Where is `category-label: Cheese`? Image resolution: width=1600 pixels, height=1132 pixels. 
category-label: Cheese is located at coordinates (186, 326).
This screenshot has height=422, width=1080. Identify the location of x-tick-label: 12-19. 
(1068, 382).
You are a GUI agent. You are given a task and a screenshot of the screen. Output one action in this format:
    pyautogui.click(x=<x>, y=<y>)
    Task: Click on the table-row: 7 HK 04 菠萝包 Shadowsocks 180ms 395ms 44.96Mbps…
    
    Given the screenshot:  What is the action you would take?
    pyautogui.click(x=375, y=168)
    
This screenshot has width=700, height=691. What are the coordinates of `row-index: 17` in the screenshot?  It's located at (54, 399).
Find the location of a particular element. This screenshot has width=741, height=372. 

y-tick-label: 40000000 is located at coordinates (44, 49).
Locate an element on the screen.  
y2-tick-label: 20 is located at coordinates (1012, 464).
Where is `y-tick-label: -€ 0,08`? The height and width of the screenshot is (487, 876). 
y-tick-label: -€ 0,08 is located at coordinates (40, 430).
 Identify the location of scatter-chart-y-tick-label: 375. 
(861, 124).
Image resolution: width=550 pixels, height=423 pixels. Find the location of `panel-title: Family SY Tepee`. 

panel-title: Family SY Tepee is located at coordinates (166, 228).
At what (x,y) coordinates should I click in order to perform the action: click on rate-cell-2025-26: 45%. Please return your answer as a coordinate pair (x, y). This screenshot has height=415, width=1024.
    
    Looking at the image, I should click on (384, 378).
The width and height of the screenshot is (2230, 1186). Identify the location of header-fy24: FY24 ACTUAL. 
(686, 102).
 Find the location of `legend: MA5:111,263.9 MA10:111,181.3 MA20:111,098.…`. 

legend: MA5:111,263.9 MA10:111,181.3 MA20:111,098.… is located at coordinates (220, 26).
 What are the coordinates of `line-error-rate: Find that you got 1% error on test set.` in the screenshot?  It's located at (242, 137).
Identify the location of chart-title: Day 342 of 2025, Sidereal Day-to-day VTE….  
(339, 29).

..........

_THE PROBLEM_
Pick out every line of the items above that contains the string "panel", treating uppercase and lowercase as distinct, and copy each such line in full.

_FINISHED EXERCISE_
Image resolution: width=550 pixels, height=423 pixels. Find the location of `panel-title: Family SY Tepee`. 
panel-title: Family SY Tepee is located at coordinates (166, 228).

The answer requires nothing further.